WORK TASK: All of the records must come back exactly as they were given.

DATA UNDER STUDY:
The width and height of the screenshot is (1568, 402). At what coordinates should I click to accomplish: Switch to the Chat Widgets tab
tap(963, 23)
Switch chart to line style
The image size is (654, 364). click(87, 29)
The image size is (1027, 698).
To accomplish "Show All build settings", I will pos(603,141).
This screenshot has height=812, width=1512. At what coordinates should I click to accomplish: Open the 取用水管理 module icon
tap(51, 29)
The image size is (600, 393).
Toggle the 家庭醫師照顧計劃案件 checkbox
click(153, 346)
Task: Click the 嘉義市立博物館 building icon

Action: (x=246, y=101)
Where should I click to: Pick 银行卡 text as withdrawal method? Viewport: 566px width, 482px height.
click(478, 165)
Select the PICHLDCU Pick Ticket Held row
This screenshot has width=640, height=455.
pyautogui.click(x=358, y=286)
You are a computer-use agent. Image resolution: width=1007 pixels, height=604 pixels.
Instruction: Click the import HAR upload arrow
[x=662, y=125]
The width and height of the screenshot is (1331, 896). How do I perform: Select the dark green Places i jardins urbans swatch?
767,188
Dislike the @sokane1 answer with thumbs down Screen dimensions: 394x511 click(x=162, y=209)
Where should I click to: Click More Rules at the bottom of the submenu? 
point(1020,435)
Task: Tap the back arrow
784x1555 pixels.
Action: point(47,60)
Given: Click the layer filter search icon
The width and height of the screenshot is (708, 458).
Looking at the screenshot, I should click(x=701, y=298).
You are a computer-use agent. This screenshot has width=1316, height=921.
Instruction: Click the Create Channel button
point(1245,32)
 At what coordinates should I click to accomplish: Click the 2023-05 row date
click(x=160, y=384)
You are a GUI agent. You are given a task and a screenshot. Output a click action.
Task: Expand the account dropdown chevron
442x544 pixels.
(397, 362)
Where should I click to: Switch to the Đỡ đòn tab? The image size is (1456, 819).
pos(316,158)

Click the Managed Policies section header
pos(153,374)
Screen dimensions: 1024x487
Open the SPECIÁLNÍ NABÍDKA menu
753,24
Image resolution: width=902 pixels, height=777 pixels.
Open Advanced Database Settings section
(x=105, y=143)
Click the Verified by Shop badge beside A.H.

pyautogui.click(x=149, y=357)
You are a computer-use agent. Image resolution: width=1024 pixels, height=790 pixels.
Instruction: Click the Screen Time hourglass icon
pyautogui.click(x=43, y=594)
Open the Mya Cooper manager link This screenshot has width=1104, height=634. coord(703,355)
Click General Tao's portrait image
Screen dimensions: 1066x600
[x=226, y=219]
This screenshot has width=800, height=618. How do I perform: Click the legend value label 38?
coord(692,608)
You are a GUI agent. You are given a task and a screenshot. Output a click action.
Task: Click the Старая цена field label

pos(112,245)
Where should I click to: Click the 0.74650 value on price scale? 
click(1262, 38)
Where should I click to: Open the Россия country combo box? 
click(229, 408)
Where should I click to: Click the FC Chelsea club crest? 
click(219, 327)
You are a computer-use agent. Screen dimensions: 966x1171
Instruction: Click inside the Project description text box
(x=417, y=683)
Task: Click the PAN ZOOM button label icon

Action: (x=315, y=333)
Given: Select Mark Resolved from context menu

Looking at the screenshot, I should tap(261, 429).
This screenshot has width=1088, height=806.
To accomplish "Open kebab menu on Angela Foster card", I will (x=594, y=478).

FINAL ANSWER:
The width and height of the screenshot is (1568, 402). At what coordinates should I click to accomplish: Switch to the Chat Widgets tab
tap(963, 23)
Switch chart to line style
The image size is (654, 364). click(87, 29)
The image size is (1027, 698).
To accomplish "Show All build settings", I will pos(603,141).
This screenshot has height=812, width=1512. At what coordinates should I click to accomplish: Open the 取用水管理 module icon
tap(51, 29)
The image size is (600, 393).
Toggle the 家庭醫師照顧計劃案件 checkbox
click(153, 346)
Task: Click the 嘉義市立博物館 building icon

Action: (x=246, y=101)
Where should I click to: Pick 银行卡 text as withdrawal method? Viewport: 566px width, 482px height.
click(478, 165)
Select the PICHLDCU Pick Ticket Held row
This screenshot has width=640, height=455.
pyautogui.click(x=358, y=286)
You are a computer-use agent. Image resolution: width=1007 pixels, height=604 pixels.
Instruction: Click the import HAR upload arrow
[x=662, y=125]
The width and height of the screenshot is (1331, 896). How do I perform: Select the dark green Places i jardins urbans swatch?
767,188
Dislike the @sokane1 answer with thumbs down Screen dimensions: 394x511 click(x=162, y=209)
Where should I click to: Click More Rules at the bottom of the submenu? 
point(1020,435)
Task: Tap the back arrow
784x1555 pixels.
Action: point(47,60)
Given: Click the layer filter search icon
The width and height of the screenshot is (708, 458).
Looking at the screenshot, I should click(x=701, y=298).
You are a computer-use agent. This screenshot has width=1316, height=921.
Instruction: Click the Create Channel button
point(1245,32)
 At what coordinates should I click to accomplish: Click the 2023-05 row date
click(x=160, y=384)
You are a GUI agent. You are given a task and a screenshot. Output a click action.
Task: Expand the account dropdown chevron
442x544 pixels.
(397, 362)
Where should I click to: Switch to the Đỡ đòn tab? The image size is (1456, 819).
pos(316,158)

Click the Managed Policies section header
pos(153,374)
Screen dimensions: 1024x487
Open the SPECIÁLNÍ NABÍDKA menu
753,24
Image resolution: width=902 pixels, height=777 pixels.
Open Advanced Database Settings section
(x=105, y=143)
Click the Verified by Shop badge beside A.H.

pyautogui.click(x=149, y=357)
You are a computer-use agent. Image resolution: width=1024 pixels, height=790 pixels.
Instruction: Click the Screen Time hourglass icon
pyautogui.click(x=43, y=594)
Open the Mya Cooper manager link This screenshot has width=1104, height=634. coord(703,355)
Click General Tao's portrait image
Screen dimensions: 1066x600
[x=226, y=219]
This screenshot has width=800, height=618. How do I perform: Click the legend value label 38?
coord(692,608)
You are a GUI agent. You are given a task and a screenshot. Output a click action.
Task: Click the Старая цена field label

pos(112,245)
Where should I click to: Click the 0.74650 value on price scale? 
click(1262, 38)
Where should I click to: Open the Россия country combo box? 
click(229, 408)
Where should I click to: Click the FC Chelsea club crest? 
click(219, 327)
You are a computer-use agent. Screen dimensions: 966x1171
Instruction: Click inside the Project description text box
(x=417, y=683)
Task: Click the PAN ZOOM button label icon

Action: (x=315, y=333)
Given: Select Mark Resolved from context menu

Looking at the screenshot, I should tap(261, 429).
This screenshot has width=1088, height=806.
To accomplish "Open kebab menu on Angela Foster card", I will (x=594, y=478).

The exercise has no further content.